PFA employees are currently covered by the PFA Agreement. The PFA Agreement was approved by Deputy President Dean on 15 June 2023.
On 30 October, 17 PFA employees transferred their employment to DTR Holdings. These employees still perform the same type of horticultural work that they engaged in at PFA.
On 13 November 2023, two meetings were held with DTR Holdings’ employees to notify them of this transfer. Present at this meeting was:
DTR Holdings CEO, Allan Bryant;
DTR Holdings Group Operations Manager, Andrew Halpin; and
111 employees of DTR Holdings.
Mr Halpin subsequently held further meetings with individual work teams over 14, 16 and 17 November 2023.
At these meetings, Mr Bryant and Mr Halpin told employees that DTR Holdings intended to seek an order pursuant to s 319(1)(b) of the Act so that the PFA Agreement would also apply to all of the DTR Holdings employees who had not transferred across from PFA.
At the meetings, DTR Holdings gave a commitment that employees’ terms and conditions of employment would not be worse off and that any transfer to the PFA Agreement would not see any employees suffering any reduction to any of the terms and conditions of their employment.
The Applicant’s employees were invited to express their views via email on the proposed transfer of the PFA Agreement to their employment.
On 13 November 2023, DTR Holdings also sent the below letter to its employees:
“13 November 2023
To: All DTR Staff
As you are aware, all DTR employees are covered by the DTR Holdings Pty Ltd Certified Agreement 2004 (No CA 117 of 2004).
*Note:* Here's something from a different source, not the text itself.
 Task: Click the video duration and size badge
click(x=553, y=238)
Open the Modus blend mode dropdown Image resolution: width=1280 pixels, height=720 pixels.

As we notified to all staff on 5th June 2023, the Federal Government commenced “sunsetting” of this agreement on 7th December 2022 and with the end date being 7th of December 2023.
This enterprise agreement has provided great stability and above award conditions for all our DTR employees. It is law that an employee covered by an enterprise agreement must be better off than if they were not covered by the enterprise agreement.
I wish to assure all employees that during this time, none of your existing work conditions will be negatively impacted. This means hours of work and hourly rates of pay will continue on the same basis you have been receiving.
We feel it is better for our employees to be covered by an enterprise agreement in order to help maintain and protect the conditions that you have been working to currently. Employees with another company within our Austchilli Group, Pressure Fresh Australia Pty Ltd (PFA), are covered by the Pressure Fresh Australia Pty Ltd Enterprise Agreement 2023 (PFA Agreement). This is an enterprise bargaining agreement that was recently approved by the Fair Work Commission on 15 June 2023.
To help standardise all employment across the Austchilli Group, we want to apply to the Fair Work Commission for an order to apply the PFA Agreement to all DTR employees. This means that if an order is granted, your employment conditions will be governed by the PFA Agreement.
We are able to make this application to the Fair Work Commission because recently several PFA employees transferred their employment to DTR and this means that a “transfer of business” has occurred within the meaning of Part 2-8 of the Fair Work Act 2009 (Cth) (FW Act). This means that the PFA Agreement will continue to apply to those transferring workers and to DTR.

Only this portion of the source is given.